According to one memo, even President George W. Bush was concerned about the interrogation practices. The memo dated June 7, 2006, says that during a meeting that same day, Bush’s then Director of the Central Intelligence Agency, Porter Goss, had said that the President “was concerned about the image of a detainee, chained to the ceiling, clothed in a diaper and forced to go to the bathroom on themselves.”
The memos also offer a robust defense of the interrogation tactics, with one official writing in March 2005: “We believe that intelligence acquired from these interrogations has been a key reason why al-Qa’ida has failed to launch a spectacular attack in the West since 11 September 2001.”
One of the memoranda provides some guidelines for the techniques.
“CIA officers and other personnel acting on behalf of CIA may use only Permissible Interrogation Techniques,” the memo says, adding that included waterboarding and forcing detainees to wear adult diapers for the purposes of “humiliation.”

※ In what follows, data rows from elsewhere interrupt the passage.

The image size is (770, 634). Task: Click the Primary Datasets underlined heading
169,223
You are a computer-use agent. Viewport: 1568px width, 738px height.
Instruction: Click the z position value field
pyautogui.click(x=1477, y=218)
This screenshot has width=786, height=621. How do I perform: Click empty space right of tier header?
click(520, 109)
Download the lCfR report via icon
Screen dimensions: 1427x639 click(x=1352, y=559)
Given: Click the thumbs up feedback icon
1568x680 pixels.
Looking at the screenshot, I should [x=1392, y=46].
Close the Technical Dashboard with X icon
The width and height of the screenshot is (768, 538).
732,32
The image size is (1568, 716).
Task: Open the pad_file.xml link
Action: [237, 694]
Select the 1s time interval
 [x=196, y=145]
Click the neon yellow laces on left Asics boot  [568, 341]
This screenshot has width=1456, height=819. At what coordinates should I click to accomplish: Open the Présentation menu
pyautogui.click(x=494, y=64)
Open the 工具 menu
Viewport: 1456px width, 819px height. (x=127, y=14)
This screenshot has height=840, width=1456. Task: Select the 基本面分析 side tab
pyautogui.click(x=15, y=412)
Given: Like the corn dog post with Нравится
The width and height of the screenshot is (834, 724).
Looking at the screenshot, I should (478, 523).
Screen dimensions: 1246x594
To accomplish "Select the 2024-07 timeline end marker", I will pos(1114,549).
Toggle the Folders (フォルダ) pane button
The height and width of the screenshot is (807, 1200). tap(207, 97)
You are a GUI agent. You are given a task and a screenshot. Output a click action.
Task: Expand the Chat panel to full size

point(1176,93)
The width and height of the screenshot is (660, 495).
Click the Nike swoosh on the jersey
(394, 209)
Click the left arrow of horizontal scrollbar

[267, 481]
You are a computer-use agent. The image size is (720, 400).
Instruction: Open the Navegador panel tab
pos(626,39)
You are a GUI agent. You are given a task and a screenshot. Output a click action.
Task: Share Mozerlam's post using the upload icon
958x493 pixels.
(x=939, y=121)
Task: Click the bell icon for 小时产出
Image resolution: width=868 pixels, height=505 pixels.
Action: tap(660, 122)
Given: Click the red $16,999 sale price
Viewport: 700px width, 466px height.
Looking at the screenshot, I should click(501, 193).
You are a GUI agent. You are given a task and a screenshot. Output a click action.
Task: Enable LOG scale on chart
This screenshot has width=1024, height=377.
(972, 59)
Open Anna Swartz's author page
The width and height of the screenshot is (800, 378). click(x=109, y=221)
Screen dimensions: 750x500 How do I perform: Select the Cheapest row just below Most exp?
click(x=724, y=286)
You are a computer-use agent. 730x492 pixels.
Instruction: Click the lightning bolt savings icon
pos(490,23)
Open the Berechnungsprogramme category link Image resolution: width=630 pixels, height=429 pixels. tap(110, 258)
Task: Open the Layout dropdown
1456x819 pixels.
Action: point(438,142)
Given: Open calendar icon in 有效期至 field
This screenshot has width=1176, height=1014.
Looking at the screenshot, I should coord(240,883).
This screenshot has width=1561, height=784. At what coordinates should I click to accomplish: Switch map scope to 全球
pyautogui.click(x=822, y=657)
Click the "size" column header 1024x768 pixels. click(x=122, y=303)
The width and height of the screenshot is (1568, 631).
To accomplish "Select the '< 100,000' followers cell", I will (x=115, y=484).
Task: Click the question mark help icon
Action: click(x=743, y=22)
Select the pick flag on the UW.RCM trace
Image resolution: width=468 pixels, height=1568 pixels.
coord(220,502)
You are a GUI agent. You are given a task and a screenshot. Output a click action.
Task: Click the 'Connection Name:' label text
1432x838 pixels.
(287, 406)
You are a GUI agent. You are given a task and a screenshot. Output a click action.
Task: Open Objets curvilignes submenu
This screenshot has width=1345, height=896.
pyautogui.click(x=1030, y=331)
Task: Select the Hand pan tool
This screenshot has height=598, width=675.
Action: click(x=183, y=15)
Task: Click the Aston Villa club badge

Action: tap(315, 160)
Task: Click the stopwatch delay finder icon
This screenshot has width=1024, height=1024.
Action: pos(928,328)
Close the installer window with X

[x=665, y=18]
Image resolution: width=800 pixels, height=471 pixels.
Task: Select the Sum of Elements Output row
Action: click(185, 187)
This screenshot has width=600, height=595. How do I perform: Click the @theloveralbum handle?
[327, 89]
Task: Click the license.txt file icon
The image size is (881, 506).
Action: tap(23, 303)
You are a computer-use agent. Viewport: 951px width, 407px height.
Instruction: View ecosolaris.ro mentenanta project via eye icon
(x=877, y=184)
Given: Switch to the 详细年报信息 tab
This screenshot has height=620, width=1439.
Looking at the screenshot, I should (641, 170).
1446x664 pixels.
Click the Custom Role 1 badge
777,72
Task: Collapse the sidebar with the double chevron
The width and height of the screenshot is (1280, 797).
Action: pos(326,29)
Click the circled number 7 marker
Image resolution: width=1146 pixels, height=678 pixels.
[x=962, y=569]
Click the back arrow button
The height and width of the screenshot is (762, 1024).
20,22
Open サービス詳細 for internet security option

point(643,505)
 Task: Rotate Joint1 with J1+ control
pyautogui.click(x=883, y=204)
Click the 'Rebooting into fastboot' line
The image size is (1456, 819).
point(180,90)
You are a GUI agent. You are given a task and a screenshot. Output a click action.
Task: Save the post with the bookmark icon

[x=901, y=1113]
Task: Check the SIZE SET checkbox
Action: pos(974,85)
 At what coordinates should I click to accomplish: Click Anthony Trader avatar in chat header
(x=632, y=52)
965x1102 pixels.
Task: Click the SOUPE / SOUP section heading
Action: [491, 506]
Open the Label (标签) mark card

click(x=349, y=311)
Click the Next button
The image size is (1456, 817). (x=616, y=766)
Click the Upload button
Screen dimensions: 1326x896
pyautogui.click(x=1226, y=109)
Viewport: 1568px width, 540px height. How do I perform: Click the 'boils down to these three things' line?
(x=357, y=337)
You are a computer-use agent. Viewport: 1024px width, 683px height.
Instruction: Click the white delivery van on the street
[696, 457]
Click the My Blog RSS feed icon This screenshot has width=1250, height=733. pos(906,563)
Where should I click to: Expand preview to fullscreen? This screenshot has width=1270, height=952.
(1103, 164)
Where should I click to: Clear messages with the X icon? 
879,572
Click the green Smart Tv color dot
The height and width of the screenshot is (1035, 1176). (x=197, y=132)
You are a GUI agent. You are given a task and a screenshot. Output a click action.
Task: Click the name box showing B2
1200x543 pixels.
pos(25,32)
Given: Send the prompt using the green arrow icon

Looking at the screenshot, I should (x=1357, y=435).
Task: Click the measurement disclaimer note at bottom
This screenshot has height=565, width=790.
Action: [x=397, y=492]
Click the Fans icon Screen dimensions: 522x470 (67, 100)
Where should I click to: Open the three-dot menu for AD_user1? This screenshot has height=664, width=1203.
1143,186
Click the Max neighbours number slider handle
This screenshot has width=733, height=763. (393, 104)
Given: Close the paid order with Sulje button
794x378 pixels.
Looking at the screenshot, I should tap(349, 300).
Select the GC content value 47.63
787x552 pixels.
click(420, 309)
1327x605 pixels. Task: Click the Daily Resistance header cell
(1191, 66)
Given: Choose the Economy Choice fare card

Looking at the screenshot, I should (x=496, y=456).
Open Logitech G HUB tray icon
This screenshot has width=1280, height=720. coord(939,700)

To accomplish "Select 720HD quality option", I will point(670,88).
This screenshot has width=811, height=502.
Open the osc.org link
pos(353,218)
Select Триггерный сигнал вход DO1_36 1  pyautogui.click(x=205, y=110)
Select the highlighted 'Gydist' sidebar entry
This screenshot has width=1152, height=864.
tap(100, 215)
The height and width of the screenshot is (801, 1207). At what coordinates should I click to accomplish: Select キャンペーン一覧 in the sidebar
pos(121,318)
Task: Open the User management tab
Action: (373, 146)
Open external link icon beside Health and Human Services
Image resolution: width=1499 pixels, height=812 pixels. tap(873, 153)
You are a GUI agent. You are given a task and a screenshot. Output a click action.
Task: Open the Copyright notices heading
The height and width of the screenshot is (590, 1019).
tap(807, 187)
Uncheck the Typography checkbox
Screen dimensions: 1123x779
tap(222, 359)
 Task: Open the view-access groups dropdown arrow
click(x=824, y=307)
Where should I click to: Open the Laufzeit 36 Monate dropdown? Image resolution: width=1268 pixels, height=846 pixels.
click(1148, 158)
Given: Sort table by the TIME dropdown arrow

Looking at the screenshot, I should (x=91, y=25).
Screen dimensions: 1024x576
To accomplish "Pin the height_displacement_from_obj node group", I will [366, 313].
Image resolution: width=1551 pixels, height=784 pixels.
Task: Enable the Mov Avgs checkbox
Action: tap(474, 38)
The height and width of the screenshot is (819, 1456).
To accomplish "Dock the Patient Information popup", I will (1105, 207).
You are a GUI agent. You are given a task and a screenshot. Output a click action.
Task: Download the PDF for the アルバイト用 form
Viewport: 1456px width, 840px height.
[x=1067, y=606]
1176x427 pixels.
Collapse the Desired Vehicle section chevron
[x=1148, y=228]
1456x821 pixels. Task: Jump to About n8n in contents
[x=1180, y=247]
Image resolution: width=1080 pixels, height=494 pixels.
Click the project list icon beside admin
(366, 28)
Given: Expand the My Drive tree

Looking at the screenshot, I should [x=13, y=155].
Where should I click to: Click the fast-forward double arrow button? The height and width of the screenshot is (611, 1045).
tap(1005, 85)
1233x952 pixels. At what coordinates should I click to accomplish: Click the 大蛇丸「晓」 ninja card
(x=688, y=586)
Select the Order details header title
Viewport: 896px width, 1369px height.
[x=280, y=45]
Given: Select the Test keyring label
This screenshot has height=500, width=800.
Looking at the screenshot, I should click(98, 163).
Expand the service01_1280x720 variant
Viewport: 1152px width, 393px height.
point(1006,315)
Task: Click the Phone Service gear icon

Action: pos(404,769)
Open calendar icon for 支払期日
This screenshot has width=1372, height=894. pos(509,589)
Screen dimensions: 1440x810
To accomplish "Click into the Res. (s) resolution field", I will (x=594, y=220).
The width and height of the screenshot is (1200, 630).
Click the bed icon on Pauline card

The memo says the techniques “do incorporate physical or psychological pressure beyond standard techniques” but require medical and psychological personnel to be onsite during all interrogations employing these techniques and that those personnel “shall suspend the interrogation if they determine that significant and prolonged physical or mental injury, pain, or suffering is likely to result if the interrogation is not suspended.”
The document cache also includes an Inspector General’s report pertaining to the rendition and detention of German citizen Khalid Al-Masri. The report determined that Masri was wrongfully detained for months, even after the agency realized that he was no justification to hold him. It attributes this in part to “failures of both legal and management oversight.”
Another declassified report is an investigation into the death of the militant Gul Rahman in a detention facility in Afghanistan. The report details how he was subjected to constant music, sleep deprivation, stripped down to his diaper and placed in an “extremely cold” cell. Rahman was determined to have died of hypothermia while in detention.
“These newly declassified records add new detail to the public record of the CIA’s torture program and underscore the cruelty of the methods the agency used in its secret, overseas black sites,” Jameel Jaffer, ACLU deputy legal director, said in the ACLU’s press release.